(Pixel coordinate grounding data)
◆ ◆ ◆

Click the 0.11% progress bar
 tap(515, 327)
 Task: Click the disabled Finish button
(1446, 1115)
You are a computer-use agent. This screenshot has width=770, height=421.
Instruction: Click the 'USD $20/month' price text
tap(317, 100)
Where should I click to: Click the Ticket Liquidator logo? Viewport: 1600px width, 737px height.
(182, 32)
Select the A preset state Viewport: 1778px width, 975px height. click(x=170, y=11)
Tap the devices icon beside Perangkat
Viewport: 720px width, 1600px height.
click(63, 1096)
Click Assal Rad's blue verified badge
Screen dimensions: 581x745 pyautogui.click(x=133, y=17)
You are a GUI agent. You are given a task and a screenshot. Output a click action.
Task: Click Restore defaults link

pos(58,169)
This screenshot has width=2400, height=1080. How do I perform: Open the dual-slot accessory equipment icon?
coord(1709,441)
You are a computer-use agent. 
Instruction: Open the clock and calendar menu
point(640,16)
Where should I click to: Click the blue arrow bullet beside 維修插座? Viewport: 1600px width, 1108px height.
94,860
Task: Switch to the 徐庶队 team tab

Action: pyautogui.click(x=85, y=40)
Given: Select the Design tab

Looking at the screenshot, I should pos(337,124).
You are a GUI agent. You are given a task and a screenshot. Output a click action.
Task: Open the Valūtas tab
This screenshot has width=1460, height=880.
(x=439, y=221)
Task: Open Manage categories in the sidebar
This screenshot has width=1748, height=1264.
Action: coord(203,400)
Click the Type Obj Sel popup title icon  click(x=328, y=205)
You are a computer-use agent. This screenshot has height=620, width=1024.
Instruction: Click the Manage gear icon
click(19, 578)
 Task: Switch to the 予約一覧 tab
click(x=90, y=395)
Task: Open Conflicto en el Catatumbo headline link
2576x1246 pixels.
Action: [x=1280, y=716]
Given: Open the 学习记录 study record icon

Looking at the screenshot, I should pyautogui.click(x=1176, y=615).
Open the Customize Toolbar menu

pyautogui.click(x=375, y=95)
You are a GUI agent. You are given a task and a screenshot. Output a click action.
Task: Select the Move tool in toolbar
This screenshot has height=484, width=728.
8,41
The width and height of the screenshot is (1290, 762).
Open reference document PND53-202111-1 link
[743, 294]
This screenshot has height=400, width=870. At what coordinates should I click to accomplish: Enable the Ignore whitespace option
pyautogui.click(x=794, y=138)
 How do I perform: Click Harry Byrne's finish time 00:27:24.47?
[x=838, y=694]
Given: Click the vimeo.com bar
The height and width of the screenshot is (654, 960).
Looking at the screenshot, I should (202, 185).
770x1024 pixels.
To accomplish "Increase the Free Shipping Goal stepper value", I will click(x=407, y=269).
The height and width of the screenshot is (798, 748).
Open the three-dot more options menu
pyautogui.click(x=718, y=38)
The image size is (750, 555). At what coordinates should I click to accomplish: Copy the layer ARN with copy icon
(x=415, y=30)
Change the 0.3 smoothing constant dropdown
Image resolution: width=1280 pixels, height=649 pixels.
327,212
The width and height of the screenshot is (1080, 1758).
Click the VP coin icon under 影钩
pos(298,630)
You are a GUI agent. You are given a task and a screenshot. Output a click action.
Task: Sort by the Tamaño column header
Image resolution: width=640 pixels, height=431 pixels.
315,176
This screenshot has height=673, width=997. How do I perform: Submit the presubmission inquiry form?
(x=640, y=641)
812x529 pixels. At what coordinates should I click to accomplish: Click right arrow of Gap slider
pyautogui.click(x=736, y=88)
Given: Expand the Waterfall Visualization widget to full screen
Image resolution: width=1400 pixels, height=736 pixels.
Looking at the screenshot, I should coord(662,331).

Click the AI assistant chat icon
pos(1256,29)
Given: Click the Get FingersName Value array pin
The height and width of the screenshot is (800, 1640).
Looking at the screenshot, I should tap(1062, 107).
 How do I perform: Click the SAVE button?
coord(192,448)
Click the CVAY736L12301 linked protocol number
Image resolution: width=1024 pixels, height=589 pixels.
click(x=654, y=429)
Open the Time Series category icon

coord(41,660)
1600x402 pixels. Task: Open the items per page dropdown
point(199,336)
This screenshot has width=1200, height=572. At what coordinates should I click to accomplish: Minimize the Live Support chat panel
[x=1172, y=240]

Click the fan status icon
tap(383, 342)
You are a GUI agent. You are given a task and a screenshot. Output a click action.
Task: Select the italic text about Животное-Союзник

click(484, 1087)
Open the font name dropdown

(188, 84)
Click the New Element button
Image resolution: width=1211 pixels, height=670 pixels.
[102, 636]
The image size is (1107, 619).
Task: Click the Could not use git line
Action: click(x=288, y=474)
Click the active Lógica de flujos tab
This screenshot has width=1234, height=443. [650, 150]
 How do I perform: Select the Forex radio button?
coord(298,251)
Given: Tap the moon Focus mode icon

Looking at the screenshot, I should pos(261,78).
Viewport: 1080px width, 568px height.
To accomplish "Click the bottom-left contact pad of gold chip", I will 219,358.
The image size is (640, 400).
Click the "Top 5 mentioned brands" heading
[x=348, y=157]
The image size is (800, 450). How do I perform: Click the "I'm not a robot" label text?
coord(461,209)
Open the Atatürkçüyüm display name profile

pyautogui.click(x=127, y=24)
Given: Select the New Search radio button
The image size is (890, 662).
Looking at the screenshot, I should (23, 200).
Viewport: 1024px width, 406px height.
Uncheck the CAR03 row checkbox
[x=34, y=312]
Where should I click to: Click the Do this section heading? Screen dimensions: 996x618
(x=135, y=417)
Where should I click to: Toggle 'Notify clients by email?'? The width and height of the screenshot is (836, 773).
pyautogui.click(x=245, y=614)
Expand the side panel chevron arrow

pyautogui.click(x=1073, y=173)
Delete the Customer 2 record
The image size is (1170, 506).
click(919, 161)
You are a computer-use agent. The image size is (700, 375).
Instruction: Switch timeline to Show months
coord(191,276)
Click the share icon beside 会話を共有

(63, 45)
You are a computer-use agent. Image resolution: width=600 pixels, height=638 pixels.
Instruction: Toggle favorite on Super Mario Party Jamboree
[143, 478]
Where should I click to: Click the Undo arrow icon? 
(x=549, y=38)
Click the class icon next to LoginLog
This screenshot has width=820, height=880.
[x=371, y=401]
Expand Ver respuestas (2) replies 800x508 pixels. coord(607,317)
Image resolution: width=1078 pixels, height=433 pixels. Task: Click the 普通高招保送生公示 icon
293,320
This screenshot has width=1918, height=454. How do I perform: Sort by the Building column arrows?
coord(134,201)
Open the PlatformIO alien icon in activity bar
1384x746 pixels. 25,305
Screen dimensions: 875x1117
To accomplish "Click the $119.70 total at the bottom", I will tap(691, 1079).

◆ ◆ ◆

§ WHAT YOU NEED TO DO: Check the data for the word "computer" and pull out the lines that have it.

§ ANSWER BOX:
You are a computer-use agent. This screenshot has width=770, height=421.
You are a computer-use agent. 
You are a computer-use agent. This screenshot has height=620, width=1024.
You are a computer-use agent. The image size is (700, 375).
You are a computer-use agent. Image resolution: width=600 pixels, height=638 pixels.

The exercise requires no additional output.